The Criterion Collection, a continuing series of important classic and contemporary films presents The Savage Eye.
Los Angeles at the end of the 1950s. A recent divorceé arrives to break free of the past and journeys into the tawdry side of urban life, seeking refuge in salons and strip clubs, among poker-players and faith-healers, near boxing rings and in the drag scene. Out of the darkness, a voice speaks to her, questioning her cynicism and prodding her to find inspiration in the world around her. A hallmark of the direct cinema movement, The Savage Eye is an experimental documentary made over four years, told with poetic elegance by filmmakers Sidney Meyers, Ben Maddow, and Joseph Strick and featuring music by renowned composer Leonard Rosenman and footage shot by acclaimed photographer Helen Levitt and cinematographers Haskell Wexler and Jack Couffer.

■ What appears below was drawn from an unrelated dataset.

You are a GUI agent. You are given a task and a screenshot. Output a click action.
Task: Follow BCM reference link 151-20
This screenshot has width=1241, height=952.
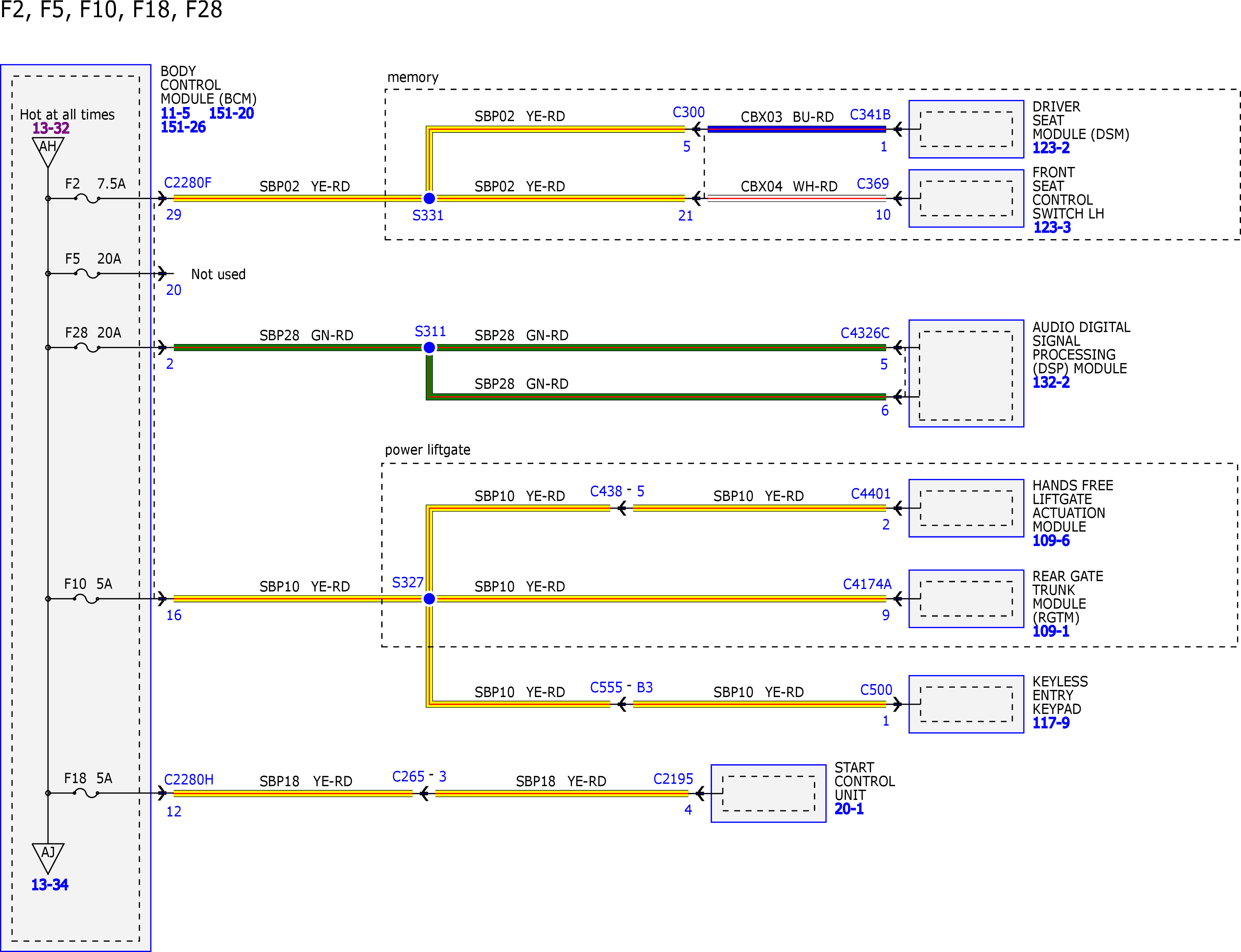pyautogui.click(x=231, y=113)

- Restored high definition digital transfer with uncompressed monaural soundtrack on the Blu-ray
- New video interview with film critic Imogen Sara Smith
- People of the Cumberland, Sidney Meyers’ 1937 short film directed with Elia Kazan, Jay Leyda, and Bill Watts
- In the Street, James Agee, Helen Levitt, and Janice Loeb’s 1948 short film on street life in New York’s Spanish Harlem
- Muscle Beach, Joseph Strick and Irving Lerner’s 1948 short film
- The Quiet One, two versions of Sidney Meyers’ 1948 film, one featuring a narration by Gary Merrill and another featuring a previously unreleased narration by James Agee
- The Steps of Age, Ben Maddow’s 1950 short film for the Mental Health Film Board
- Interviews with My Lai Veterans, Joseph Strick’s 1971 short film
- PLUS: An essay by film critic Jonathan Rosenbaum
Our next stop on the way to MMC!’s forthcoming Criterion Collection proposal brings us south of the Santa Monica Pier to the original Muscle Beach and to Joseph Strick and Irving Lerner’s Muscle Beach (1948). Strick had met Irving Lerner and other left-wing filmmakers through connections with a youth theatre company in New York. After enrolling to study physics at UCLA (because “that’s where movies were made”), Strick signed up as an aerial photographer searching of U-boats off the Atlantic coast during World War II. He worked as a copy boy at The Los Angeles Times upon his return to civilian life and shot Muscle Beach on weekends with the assistance of Lerner and using an army surplus bombsight camera with a “bottle-glass” lens and rigged up with a viewfinder made from “sellotape and paperclips.”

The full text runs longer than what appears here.